Sen. Carl Levin was the MC, and he acknowledged the great job the governor has done with the mess that was dropped in her lap four years ago.

“She has trimmed more money from the budget than any governor in history, but she still managed to extend health care to 300,000 people, diversified our economy and attracted new businesses to the state,” he said.

Lt. Governor John Cherry highlighted the administration’s fight to bring health care to all Michigan citizens and give every child the means to go to college if they desire. He compared the administration to a ship sailing on the Great Lakes with the governor as the commanding officer, and she has sailed us through some story waters over the past four years.

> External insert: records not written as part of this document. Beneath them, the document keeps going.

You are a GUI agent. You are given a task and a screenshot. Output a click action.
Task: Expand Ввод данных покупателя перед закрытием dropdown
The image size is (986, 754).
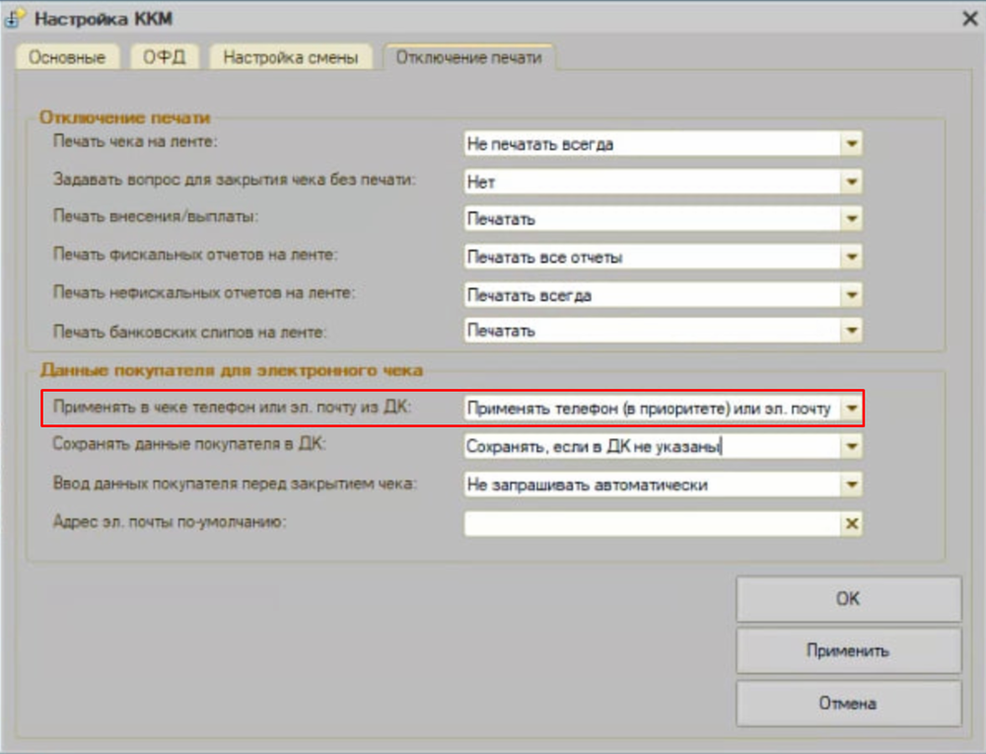[852, 486]
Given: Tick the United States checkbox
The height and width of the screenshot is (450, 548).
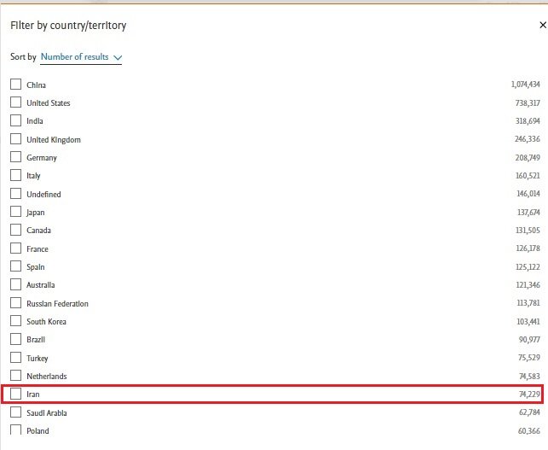Looking at the screenshot, I should click(15, 102).
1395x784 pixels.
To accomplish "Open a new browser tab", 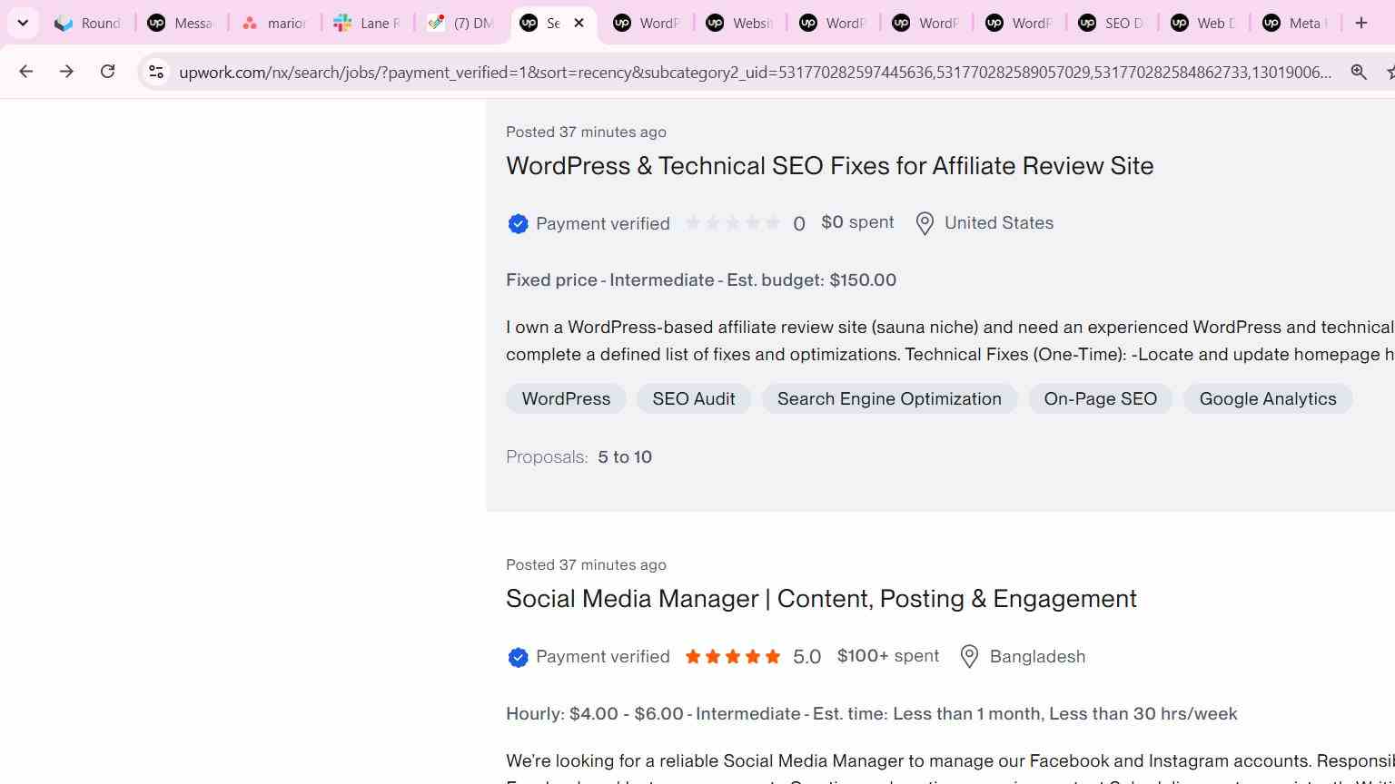I will [1360, 23].
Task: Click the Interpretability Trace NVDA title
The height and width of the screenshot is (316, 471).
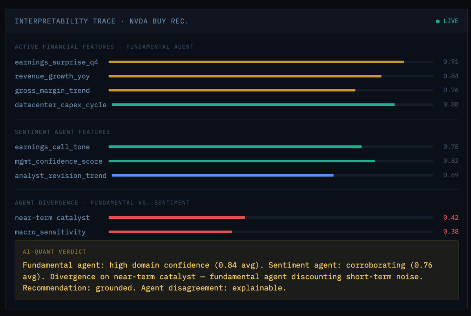Action: pyautogui.click(x=102, y=21)
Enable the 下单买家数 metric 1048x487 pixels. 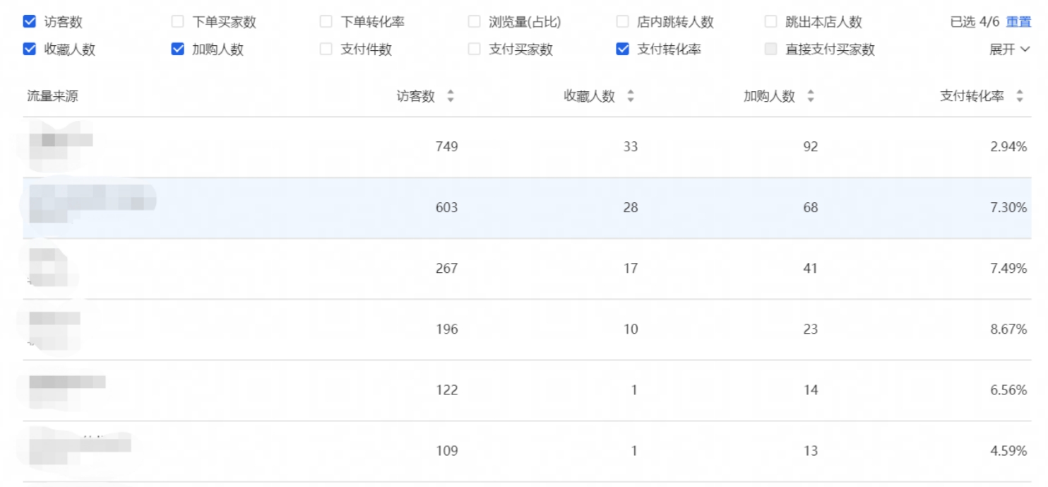[x=177, y=21]
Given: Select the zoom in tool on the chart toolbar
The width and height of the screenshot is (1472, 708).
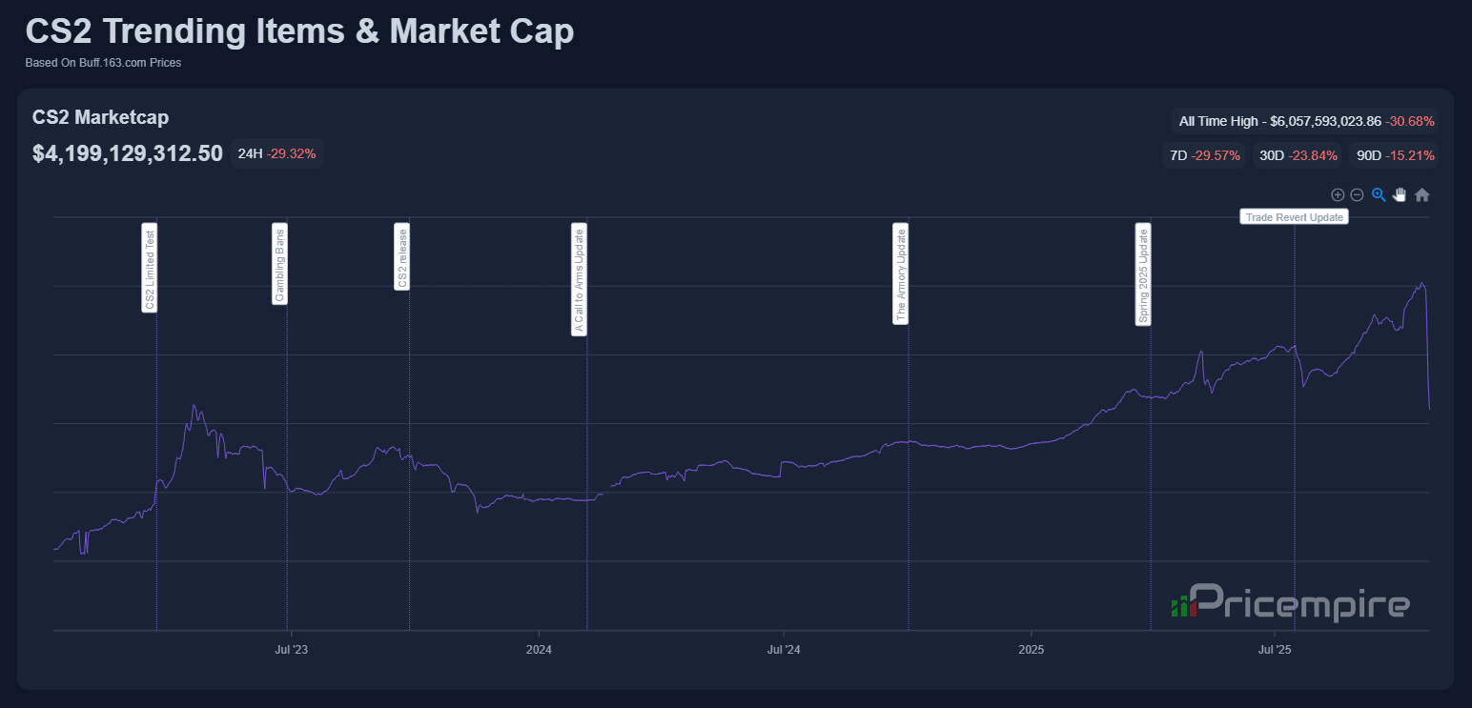Looking at the screenshot, I should [x=1338, y=194].
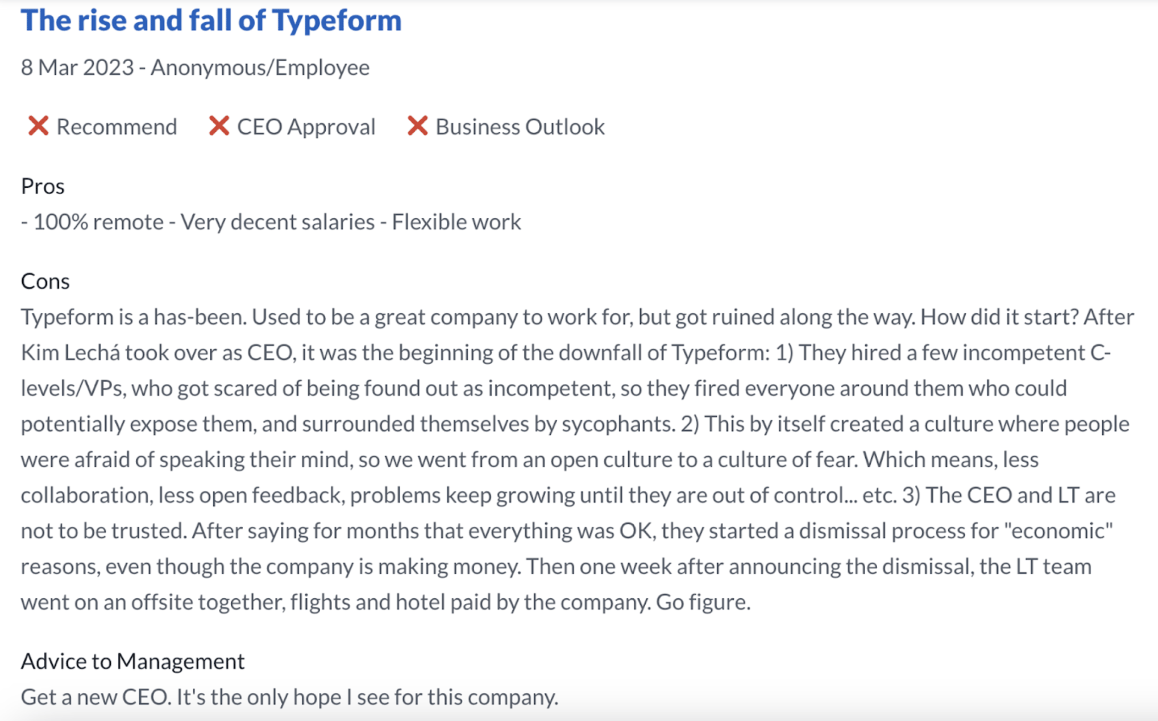Click the Business Outlook label

520,127
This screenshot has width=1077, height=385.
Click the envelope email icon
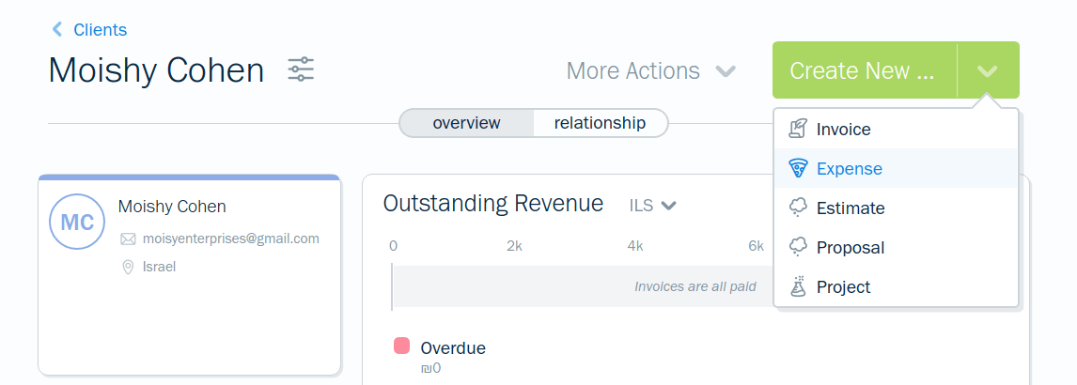(128, 239)
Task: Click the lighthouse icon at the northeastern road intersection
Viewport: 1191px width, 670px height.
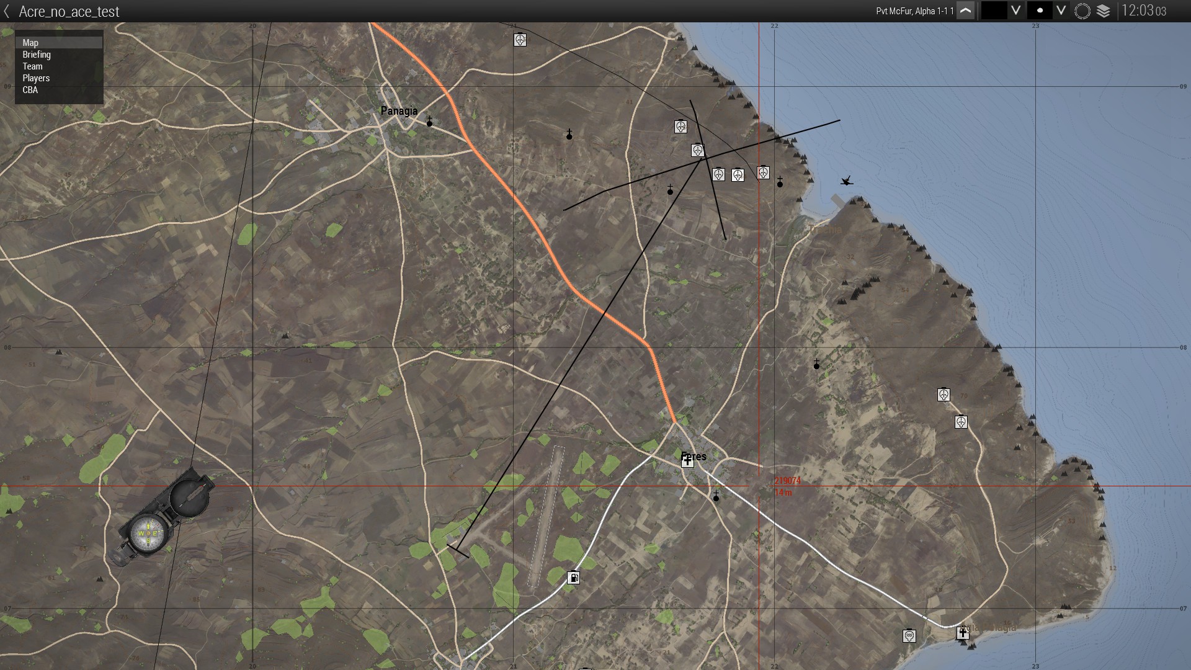Action: 698,150
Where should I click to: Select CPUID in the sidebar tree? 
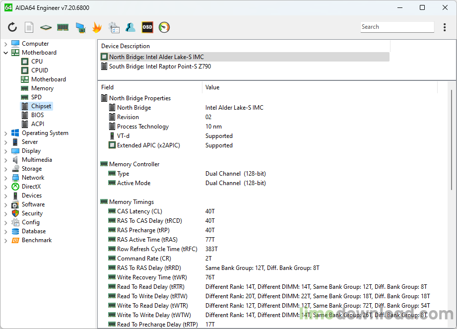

“She made the tough, gut-check decisions that had to be made to erase the budget deficits we were facing,” he said.

Mayors George Heartwell of Grand Rapids and Kwame Kilpatrick of Detroit led off the remarks. I have heard Kilpatrick speak in the past, but he seemed to me much more mature and more of a leader, and his remarks reflected the theme of Celebrating the Next Michigan when he pointed out the citizens of Michigan have more similarities than differences.

The speech by Attorney General Mike Cox was uninspired at best, and there was good reason why the more than 3,000 people in the Lansing Center sat on their hands during his remarks.

Secretary of State Terri Land’s speech was also unremarkable, but I was intrigued by some of her proposals. I liked her proposal to pre-register 16-year-olds to vote when they get their DL, so that when they are 18 they are already registered. The no response early voting sounded interesting. Perhaps it’s just the verbiage that’s different, but I would prefer no reason absentee voting instead of early voting. Anything that encourages young people to vote and increases voter turnout I support. She also proposed having the Michigan DL serve as the passport, and that will ease problems going to and from our neighbor to the north.

3 comments:

Anonymous said...

Whitney Houston is good, when she doesn't shrill. I guess you can find imperfections in everyone's voice though.

Communications guru said...

Thanks for posting. Whitney Houston also does a great job, too. My point was that Anita Baker deserved as much attention for her version as Whitney Houston’s version.

corlear said...

I agree with the Communications guru.